Fast Training Method for Stochastic Compositional Optimization Problems

Authors: Hongchang Gao, Heng Huang

NeurIPS 2021 | Conference PDF | Archive PDF | Plain Text | LLM Run Details

Reproducibility Variable Result LLM Response
Research Type Experimental At last, we apply our decentralized training methods to the model-agnostic meta-learning problem, and the experimental results confirm the superior performance of our methods. 5 Experiment
Researcher Affiliation Academia 1 Department of Computer and Information Sciences, Temple University, PA, USA 2 Department of Electrical and Computer Engineering, University of Pittsburgh, PA, USA
Pseudocode Yes Algorithm 1 Gossip-based Decentralized Stochastic Compositional Gradient Descent (GP-DSCGD)
Open Source Code No The paper does not provide an explicit statement about releasing source code for the described methodology or a link to a code repository.
Open Datasets Yes Model-Agnostic Meta-Learning (MAML) [6] is to learn a meta-initialization model parameter for a set of new tasks. Specifically, it is to optimize the following model: ... we use the Omniglot image dataset [12].
Dataset Splits No The paper specifies training and testing set sizes (e.g., 'the number of tasks in each meta-batch is set to 200' for training, and 'the number of tasks is set to 500' for testing in regression; '1200 tasks as the training set and the rest tasks as the testing set' for Omniglot), but it does not explicitly mention or quantify a separate 'validation' dataset split for hyperparameter tuning or early stopping.

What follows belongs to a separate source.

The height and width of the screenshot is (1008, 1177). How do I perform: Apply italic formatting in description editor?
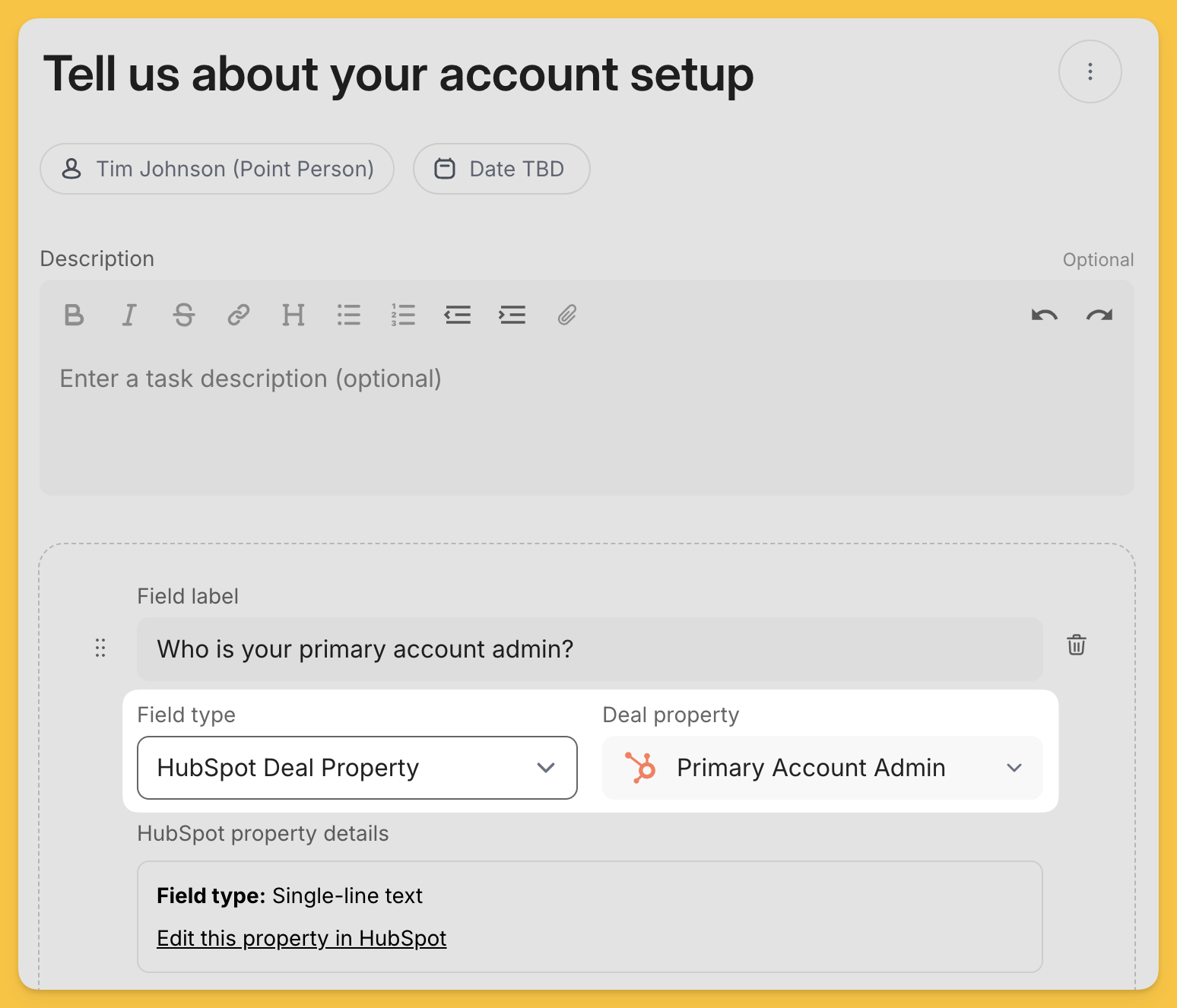(129, 315)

Hardware Specification No The paper mentions using 'four GPUs' and 'eight GPUs' for experiments, but it does not specify the exact GPU models (e.g., NVIDIA A100, Tesla V100) or other hardware details like CPU, RAM, or specific cluster configurations.

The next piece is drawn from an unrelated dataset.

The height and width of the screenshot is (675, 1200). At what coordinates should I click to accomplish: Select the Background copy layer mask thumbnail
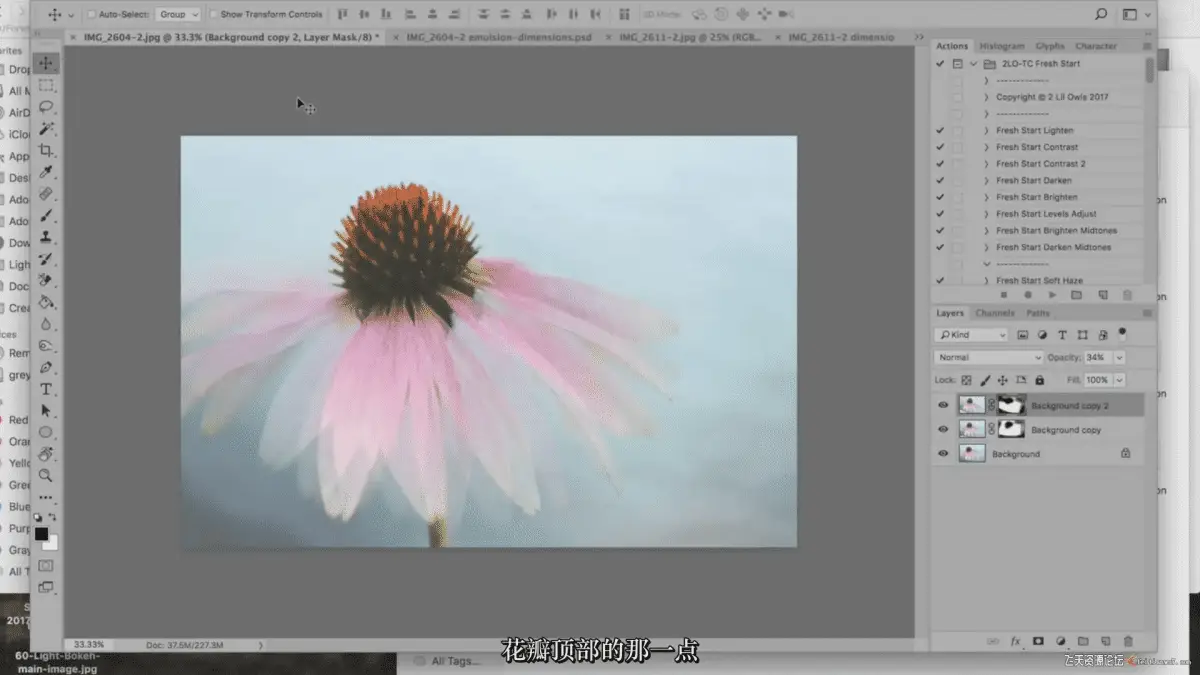point(1012,429)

Software Dependencies No The paper mentions using 'Adam' for the baseline method and 'Re LU' as an activation function, but it does not specify software dependencies like programming languages, frameworks (e.g., PyTorch, TensorFlow), or library versions (e.g., Python 3.8, CUDA 11.1).

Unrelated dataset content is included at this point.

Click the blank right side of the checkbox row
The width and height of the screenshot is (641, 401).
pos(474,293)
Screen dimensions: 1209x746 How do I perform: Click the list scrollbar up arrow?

Experiment Setup Yes In our experiment, we use four GPUs where each GPU is viewed as a device. On each device, the number of tasks in each meta-batch is set to 200. The number of samples in each task for training is set to 10. As for the testing set, the number of tasks is set to 500 and the number of samples in each task is also set to 10. In addition, the number of iterations for adaptation in the training phase is set to 1 while it is set to 10 in the testing phase. In our experiment, α is set to 0.01. For adaptation, the learning rate η of DSGD is set to η = 0.001. ... we also use the adaptive learning rate for our two methods based on the stochastic compositional gradient z(k) t and s(k) t . In addition, we set γ = 3.0, η = 0.03, β = 0.33.